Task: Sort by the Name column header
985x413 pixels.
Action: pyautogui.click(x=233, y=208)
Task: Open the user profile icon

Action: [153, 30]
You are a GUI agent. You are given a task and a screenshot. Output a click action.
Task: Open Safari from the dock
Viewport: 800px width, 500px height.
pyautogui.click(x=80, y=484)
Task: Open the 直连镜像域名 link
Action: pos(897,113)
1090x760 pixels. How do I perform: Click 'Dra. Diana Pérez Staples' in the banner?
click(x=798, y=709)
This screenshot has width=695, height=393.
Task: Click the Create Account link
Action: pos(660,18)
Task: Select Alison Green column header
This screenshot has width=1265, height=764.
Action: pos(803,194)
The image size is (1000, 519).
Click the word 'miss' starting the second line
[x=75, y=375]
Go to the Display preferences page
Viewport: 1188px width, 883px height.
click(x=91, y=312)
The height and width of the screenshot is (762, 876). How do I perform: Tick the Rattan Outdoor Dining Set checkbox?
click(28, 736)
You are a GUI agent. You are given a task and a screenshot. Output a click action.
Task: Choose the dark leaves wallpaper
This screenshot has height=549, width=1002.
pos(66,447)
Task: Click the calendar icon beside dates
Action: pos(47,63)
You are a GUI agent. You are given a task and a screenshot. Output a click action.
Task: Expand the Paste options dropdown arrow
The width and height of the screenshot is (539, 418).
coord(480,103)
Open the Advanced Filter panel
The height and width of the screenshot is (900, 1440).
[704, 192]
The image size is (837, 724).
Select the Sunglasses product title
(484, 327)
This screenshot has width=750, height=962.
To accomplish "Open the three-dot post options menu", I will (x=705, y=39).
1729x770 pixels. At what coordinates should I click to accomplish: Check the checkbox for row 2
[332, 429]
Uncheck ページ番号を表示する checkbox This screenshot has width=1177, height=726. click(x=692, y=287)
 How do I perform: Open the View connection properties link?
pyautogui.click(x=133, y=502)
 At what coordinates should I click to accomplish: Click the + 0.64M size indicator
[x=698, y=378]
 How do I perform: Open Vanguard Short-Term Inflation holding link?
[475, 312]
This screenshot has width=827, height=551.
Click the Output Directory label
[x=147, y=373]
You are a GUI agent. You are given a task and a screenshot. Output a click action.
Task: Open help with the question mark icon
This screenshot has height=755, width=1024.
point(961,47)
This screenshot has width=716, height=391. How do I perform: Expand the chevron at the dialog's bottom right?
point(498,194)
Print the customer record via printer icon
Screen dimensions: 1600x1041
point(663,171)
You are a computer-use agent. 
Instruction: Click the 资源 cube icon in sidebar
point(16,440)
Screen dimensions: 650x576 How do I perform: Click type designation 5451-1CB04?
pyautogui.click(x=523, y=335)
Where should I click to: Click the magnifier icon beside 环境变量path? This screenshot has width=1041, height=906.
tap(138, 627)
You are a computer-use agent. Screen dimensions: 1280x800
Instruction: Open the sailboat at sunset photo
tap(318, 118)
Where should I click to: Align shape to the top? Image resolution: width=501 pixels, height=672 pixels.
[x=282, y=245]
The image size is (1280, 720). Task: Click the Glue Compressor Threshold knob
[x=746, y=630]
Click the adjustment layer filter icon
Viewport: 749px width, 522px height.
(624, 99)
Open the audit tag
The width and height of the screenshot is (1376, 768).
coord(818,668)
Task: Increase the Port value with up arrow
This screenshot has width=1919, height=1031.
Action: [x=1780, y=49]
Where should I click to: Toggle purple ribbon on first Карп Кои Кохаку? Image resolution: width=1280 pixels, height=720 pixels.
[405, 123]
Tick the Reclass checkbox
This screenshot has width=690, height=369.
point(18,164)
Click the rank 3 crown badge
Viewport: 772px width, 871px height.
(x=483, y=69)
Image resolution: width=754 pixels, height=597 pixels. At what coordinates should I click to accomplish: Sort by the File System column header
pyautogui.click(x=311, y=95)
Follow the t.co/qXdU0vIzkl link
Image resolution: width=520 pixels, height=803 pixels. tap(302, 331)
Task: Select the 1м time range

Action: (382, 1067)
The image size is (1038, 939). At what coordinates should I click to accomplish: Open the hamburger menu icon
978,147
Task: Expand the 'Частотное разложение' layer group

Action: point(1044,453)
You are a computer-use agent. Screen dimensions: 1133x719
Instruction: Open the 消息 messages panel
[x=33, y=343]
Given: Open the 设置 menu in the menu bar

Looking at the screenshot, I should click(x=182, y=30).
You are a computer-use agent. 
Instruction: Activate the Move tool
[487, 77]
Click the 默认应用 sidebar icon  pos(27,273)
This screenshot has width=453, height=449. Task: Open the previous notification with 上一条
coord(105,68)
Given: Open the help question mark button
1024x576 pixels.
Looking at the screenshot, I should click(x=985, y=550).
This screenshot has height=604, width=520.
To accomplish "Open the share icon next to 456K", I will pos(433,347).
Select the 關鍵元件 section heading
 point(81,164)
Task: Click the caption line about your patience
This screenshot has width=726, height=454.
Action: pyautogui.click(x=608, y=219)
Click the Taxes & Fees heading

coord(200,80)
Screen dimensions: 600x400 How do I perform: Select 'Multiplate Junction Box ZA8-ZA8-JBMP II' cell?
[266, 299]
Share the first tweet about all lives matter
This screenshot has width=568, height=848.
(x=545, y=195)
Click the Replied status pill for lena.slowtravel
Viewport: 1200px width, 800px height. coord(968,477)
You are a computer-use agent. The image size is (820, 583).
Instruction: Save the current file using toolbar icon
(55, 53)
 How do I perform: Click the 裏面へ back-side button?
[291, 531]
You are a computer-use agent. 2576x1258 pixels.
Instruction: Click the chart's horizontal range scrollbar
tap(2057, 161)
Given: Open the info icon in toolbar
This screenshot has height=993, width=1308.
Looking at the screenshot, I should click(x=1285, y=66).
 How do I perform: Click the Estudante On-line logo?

PROBLEM TO WORK ON :: Starting with the first line of the data above, copy each line exactly until you reach the line with "Task: Open Safari from the dock"; include that line as well.

OUTPUT BELOW ::
Task: Sort by the Name column header
985x413 pixels.
Action: pyautogui.click(x=233, y=208)
Task: Open the user profile icon

Action: [153, 30]
You are a GUI agent. You are given a task and a screenshot. Output a click action.
Task: Open Safari from the dock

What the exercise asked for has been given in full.